Top of RECORD SET

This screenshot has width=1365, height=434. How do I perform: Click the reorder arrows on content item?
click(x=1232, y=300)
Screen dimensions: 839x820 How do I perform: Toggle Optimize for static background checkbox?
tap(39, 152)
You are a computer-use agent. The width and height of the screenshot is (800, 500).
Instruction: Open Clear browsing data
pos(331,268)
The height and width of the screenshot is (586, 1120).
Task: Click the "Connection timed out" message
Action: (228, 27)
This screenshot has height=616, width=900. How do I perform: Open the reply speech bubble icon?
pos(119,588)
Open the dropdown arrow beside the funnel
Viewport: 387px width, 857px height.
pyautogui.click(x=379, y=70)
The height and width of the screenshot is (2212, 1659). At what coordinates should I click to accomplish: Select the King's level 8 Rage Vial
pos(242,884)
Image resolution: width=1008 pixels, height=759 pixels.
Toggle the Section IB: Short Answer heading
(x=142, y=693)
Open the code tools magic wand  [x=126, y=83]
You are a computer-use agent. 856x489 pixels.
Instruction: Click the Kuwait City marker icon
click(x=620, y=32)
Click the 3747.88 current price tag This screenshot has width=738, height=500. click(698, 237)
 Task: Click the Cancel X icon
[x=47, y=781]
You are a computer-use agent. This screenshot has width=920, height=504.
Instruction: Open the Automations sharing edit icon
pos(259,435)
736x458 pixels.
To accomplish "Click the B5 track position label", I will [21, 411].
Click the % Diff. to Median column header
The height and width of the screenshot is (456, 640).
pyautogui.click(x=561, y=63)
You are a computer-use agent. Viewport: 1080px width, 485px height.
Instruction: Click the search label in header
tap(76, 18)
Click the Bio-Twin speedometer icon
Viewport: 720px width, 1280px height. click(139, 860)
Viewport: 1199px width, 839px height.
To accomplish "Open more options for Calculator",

Bottom of RECORD SET

EXERCISE> Write all of the data above again, exactly as given.

RESULT OF THIS TASK>
This screenshot has width=1365, height=434. How do I perform: Click the reorder arrows on content item?
click(x=1232, y=300)
Screen dimensions: 839x820 How do I perform: Toggle Optimize for static background checkbox?
tap(39, 152)
You are a computer-use agent. The width and height of the screenshot is (800, 500).
Instruction: Open Clear browsing data
pos(331,268)
The height and width of the screenshot is (586, 1120).
Task: Click the "Connection timed out" message
Action: (228, 27)
This screenshot has height=616, width=900. How do I perform: Open the reply speech bubble icon?
pos(119,588)
Open the dropdown arrow beside the funnel
Viewport: 387px width, 857px height.
pyautogui.click(x=379, y=70)
The height and width of the screenshot is (2212, 1659). At what coordinates should I click to accomplish: Select the King's level 8 Rage Vial
pos(242,884)
Image resolution: width=1008 pixels, height=759 pixels.
Toggle the Section IB: Short Answer heading
(x=142, y=693)
Open the code tools magic wand  [x=126, y=83]
You are a computer-use agent. 856x489 pixels.
Instruction: Click the Kuwait City marker icon
click(x=620, y=32)
Click the 3747.88 current price tag This screenshot has width=738, height=500. click(698, 237)
 Task: Click the Cancel X icon
[x=47, y=781]
You are a computer-use agent. This screenshot has width=920, height=504.
Instruction: Open the Automations sharing edit icon
pos(259,435)
736x458 pixels.
To accomplish "Click the B5 track position label", I will [21, 411].
Click the % Diff. to Median column header
The height and width of the screenshot is (456, 640).
pyautogui.click(x=561, y=63)
You are a computer-use agent. Viewport: 1080px width, 485px height.
Instruction: Click the search label in header
tap(76, 18)
Click the Bio-Twin speedometer icon
Viewport: 720px width, 1280px height. click(139, 860)
Viewport: 1199px width, 839px height.
To accomplish "Open more options for Calculator",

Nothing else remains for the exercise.